Yellowbud is a leader in growing young trees ready for planting out into 100+ year agroforestry systems (they're an awesome tree nursery). Special thanks to Jesse Marksohn for re-introducing me to the Land Equivalency Ratio concept recently.

Long Future Farms

Huge credit and gratitude to Keven Maher of Long Future Farms (and other endeavors) for really fleshing out the investment opportunity to build the Next Great American Foodshed, and being one of the first finance-types to really commit their lives to making this whole thing happen.

New York Tree Crop Alliance (NYTCA)

NYTCA has been saying "the future is nuts!" for a long time now.
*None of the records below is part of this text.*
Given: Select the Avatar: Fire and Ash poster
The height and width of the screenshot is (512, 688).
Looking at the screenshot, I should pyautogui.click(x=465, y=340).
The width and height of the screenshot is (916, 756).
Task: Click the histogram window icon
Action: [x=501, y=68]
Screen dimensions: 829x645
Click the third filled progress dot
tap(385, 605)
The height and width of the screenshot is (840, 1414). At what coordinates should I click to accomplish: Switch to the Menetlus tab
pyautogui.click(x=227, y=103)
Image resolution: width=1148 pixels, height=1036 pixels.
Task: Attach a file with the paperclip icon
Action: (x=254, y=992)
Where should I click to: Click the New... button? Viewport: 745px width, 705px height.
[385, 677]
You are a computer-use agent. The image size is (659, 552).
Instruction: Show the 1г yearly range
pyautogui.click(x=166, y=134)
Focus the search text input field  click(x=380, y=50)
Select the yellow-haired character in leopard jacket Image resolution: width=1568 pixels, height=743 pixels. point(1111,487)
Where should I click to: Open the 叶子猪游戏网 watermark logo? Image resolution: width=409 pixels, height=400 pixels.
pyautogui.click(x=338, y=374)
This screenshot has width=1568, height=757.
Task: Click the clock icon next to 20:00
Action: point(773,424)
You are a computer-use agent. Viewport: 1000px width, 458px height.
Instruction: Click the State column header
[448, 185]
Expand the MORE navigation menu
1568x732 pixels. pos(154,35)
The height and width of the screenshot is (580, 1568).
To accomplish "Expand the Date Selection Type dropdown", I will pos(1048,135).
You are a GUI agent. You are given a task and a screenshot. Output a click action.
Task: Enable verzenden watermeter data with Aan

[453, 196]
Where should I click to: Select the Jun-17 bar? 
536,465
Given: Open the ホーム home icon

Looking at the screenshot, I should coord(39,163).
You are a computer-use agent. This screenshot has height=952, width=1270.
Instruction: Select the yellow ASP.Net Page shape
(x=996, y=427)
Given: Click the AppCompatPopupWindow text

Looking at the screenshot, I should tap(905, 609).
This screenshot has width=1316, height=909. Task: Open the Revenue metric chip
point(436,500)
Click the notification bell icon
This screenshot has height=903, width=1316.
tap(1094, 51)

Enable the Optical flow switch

Their members like Brian Caldwell and Jeff Zarnowski (and others) have been working to improve tree crop genetics and support the farmers growing them for decades. Of all the shoulders we are all standing on, NYTCA is bearing as much of the weight as any.

Catskills Agrarian Alliance

The folks at the CAA have been working on developing farm enterprises in the depressed ag country of the Western Catskills / Mohawk Valley for years. Huge appreciation and gratitude is owed to Tianna Kennedy for giving everything to the project for so many years and keeping it alive despite lacking financial resources.

Also owe a huge debt of gratitude to the team at the Savanna Institute for putting together their awesome Chestnut Impact Investment Report. I've printed out 10 physical copies to send to people! Though they are focused in the Mid-West, their information is super valuable.